■ **Stated goal 1**:
Answer these questions from the passage on Manchester United:
(a) What do the boys in West London use as their goal?
(b) In how many countries was the Cup final against Everton watched?
(c) How many players died when the team's plane crashed in Munich?
■ **Stated goal 2**: Return, without any changes, the part of the passage on Manchester United that opens with the words containing "In real life, mighty" and closes with "allegiance.".

Ten-year-olds playing two-a-sides in West London-their "goal" a
closed gate at the Queens Park Rangers' ground -- all claim to
be Ranger striker Les Ferdinand, with a spot in the final on the
line. "Goal!" shrieks a lad in the blue-and-white hoop stripes
of QPR. "Ferdinand! Two-nil! Rangers are in the Cup final
against ... against ... Man United!"

"No," says the goalkeeper. "They're bad luck. Villa."

"Against Aston Villa!"

In real life, mighty Manchester United eliminated QPR on its way
to this year's Cup final. When the Reds kicked off against
Everton three weeks ago, they were watched in 70 countries, by
500 million people, many of whom had been backing Man United
since the '58 Cup final. That year United reached Wembley only
three months after the team's plane crashed on takeoff in
Munich, killing eight players and 15 other passengers. United
lost the Cup to Bolton but won the world's everlasting
allegiance.

"I've had conversations about Man United in the Bolivian Andes,"

■ **Data block**:
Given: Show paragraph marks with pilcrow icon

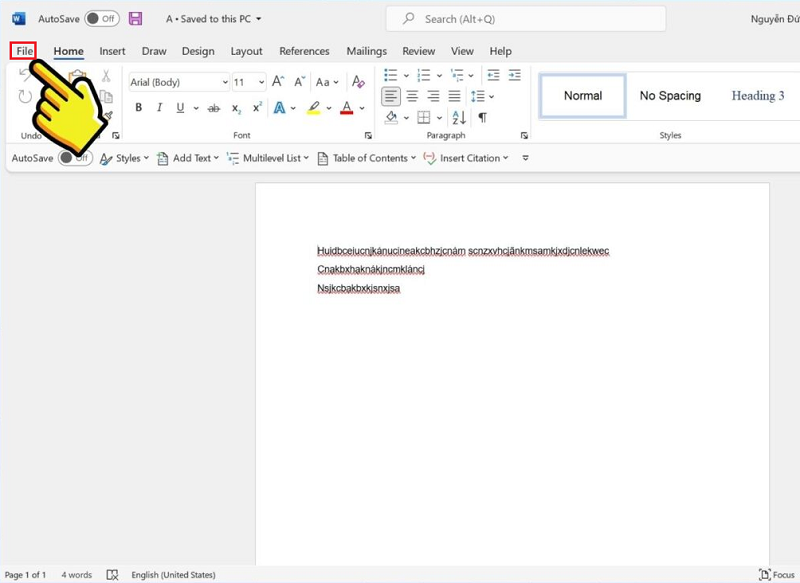Looking at the screenshot, I should (482, 118).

■ **Response 1**:
(a) A closed gate at the Queens Park Rangers' ground.
(b) 70 countries.
(c) Eight players.

■ **Response 2**:
In real life, mighty Manchester United eliminated QPR on its way
to this year's Cup final. When the Reds kicked off against
Everton three weeks ago, they were watched in 70 countries, by
500 million people, many of whom had been backing Man United
since the '58 Cup final. That year United reached Wembley only
three months after the team's plane crashed on takeoff in
Munich, killing eight players and 15 other passengers. United
lost the Cup to Bolton but won the world's everlasting
allegiance.